BLOK TEKS:

Sebabkan kecemasan kronis
Membaca buku, berjalan-jalan, atau bercakap dengan orang lain - di mana anak punya
kesempatan untuk merenung dan berpikir jauh lebih mendidik daripada menonton TV.
Menonton TV merupakan pekerjaan tanpa akhir, tanpa tujuan, dan tak bikin kenyang. Tidak
seperti makan dan tidur yang bisa bikin perut kenyang dan badan tidak capek lagi, menonton TV
tidak ada ujungnya. TV membuat anak ingin terus menonton tanpa pernah merasa puas, ungkap
Susan.
Bagaimana dengan Sesame Steet, misalnya? Bukankah acara itu mendidik dan di sana anak
diajari cara membaca? Secara umum, membaca menghasilkan gelombang beta cepat dan aktif,
sedangkan menonton televisi meningkatkan gelombang alfa lambat di belahan otak kiri dan
kanan. Belahan kiri merupakan pusat penting dalam kegiatan membaca, menulis, dan berbicara.

DATA MENTAH:
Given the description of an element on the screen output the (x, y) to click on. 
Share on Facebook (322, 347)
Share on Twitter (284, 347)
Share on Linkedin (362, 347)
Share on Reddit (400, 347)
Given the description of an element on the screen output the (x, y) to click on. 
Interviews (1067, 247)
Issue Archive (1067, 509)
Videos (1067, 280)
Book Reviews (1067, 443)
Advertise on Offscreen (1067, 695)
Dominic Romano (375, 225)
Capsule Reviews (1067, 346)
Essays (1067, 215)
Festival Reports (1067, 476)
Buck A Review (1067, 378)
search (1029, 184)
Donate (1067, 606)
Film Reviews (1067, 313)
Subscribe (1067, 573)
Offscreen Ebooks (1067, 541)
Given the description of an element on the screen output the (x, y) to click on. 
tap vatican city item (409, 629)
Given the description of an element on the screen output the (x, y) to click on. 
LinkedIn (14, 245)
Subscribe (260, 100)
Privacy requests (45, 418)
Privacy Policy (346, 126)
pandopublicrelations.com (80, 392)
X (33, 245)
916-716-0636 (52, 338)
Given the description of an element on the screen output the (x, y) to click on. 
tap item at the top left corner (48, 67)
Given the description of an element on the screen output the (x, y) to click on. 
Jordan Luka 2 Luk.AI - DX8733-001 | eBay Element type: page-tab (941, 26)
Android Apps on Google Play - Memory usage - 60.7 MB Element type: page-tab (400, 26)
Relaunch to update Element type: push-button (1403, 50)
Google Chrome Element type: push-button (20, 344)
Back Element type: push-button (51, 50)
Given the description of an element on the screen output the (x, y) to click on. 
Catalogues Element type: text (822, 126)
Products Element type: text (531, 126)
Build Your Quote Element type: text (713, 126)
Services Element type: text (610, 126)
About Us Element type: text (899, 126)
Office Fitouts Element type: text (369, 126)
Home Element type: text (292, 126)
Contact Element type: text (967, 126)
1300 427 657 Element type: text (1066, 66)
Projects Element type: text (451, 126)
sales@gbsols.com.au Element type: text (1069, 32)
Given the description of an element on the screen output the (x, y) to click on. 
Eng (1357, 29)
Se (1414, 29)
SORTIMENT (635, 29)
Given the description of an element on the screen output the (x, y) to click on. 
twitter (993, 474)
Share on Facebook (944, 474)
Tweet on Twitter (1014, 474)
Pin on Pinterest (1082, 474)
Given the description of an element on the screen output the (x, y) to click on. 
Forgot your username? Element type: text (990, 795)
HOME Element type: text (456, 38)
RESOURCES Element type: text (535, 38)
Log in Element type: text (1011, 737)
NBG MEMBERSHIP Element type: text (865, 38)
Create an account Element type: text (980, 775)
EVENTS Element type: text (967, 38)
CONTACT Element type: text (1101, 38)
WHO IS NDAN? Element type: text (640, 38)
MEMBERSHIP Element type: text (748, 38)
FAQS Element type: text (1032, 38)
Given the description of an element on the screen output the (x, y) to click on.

SOAL LATIHAN:
1) Menurut teks tentang menonton TV, gelombang otak apa yang dihasilkan oleh kegiatan membaca?
2) Lanjutkan teks tentang menonton TV dan otak anak, dimulai setelah kalimat terakhirnya.

JAWABAN LATIHAN:
1) Gelombang beta yang cepat dan aktif.

2)
Otak kiri merupakan tempat dimana simbol-simbol abstrak (misalnya huruf-huruf alfabet)
dikaitkan dengan bunyi. Sumber cahaya televisi yang berpendar dan bergetar diduga ada
kaitannya dengan meningkatnya aktivitas gelombang lambat itu.
Otak primitif tidak dapat membedakan mana gambar riil dan mana gambar di TV karena
penglihatan merupakan tanggung jawab otak pikir. Karena itu, ketika TV menayangkan
gambar-gambar close-up dan gambar-gambar bercahaya secara tiba-tiba, otak primitif bersama
otak limbik segera menyiapkan respons hadapi atau lari dengan melepaskan hormon dan
bahan kimia ke seluruh tubuh. Degup jantung dan tekanan darah naik. Darah yang mengalir ke
otot-otot anggota badan meningkat, bersiap-siap menghadapi keadaan bahaya.
Karena itu terjadi dalam tubuh tanpa diikuti gerakan-gerakan yang sesuai dari anggota badan,
maka acara-acara TV tertentu sesungguhnya meletakkan kita ke dalam suatu keadaan stres
atau kecemasan kronis. Berbagai studi menunjukkan, pada orang dewasa yang mengalami stres
kronis pertumbuhan belahan otak kirinya terhenti (atrophy).
Ketika otak anak dipapari rangsangan visual sekaligus suara, yang diserap hanyalah visualnya.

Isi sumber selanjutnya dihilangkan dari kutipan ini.